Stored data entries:

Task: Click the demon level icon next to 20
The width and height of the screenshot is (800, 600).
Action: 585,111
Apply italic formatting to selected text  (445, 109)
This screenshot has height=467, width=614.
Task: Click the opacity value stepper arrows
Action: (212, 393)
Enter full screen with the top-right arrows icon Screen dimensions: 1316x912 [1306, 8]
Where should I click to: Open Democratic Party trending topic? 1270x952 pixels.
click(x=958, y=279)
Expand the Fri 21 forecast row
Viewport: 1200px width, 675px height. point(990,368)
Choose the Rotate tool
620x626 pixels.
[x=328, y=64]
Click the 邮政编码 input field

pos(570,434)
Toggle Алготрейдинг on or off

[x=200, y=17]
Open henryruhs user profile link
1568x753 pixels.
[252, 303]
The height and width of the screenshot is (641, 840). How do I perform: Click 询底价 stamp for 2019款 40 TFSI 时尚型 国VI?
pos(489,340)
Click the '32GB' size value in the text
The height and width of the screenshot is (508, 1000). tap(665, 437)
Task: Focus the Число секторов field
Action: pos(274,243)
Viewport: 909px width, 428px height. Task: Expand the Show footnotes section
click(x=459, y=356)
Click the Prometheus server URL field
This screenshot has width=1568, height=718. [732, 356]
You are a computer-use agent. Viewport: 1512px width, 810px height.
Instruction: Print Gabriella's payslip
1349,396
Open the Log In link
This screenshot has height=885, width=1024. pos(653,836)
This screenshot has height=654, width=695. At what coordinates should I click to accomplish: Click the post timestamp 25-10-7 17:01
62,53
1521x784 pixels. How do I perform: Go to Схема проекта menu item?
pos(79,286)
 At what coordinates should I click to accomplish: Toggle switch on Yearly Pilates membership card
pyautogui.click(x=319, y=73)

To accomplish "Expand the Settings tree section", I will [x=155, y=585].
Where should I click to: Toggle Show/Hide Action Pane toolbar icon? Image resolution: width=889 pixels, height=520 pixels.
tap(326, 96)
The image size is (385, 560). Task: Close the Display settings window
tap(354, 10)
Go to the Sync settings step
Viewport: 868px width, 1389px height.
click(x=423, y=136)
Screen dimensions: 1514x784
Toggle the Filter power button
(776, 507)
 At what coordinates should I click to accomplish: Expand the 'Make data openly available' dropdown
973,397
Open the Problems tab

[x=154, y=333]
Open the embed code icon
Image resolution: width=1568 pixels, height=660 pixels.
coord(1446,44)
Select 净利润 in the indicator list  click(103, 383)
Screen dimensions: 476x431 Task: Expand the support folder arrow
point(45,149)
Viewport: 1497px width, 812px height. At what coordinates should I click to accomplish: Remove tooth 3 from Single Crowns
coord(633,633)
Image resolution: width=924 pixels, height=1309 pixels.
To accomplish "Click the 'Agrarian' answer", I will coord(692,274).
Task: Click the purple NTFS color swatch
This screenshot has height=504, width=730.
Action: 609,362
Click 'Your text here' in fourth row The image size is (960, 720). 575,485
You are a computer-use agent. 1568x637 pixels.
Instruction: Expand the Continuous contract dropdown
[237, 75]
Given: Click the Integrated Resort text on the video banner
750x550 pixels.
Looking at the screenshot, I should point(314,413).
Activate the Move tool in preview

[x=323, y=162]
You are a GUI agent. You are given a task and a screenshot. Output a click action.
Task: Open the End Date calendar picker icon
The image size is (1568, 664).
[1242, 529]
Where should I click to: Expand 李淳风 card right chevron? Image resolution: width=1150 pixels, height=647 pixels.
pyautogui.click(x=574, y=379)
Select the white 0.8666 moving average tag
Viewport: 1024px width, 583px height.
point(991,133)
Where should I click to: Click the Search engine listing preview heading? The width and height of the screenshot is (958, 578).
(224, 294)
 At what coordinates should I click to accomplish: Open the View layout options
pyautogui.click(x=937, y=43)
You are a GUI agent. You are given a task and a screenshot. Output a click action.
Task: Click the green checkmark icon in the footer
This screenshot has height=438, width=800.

| Work order |
Your answer should be a single number: how many lines in the data above include "computer"?

| Result of the task |
2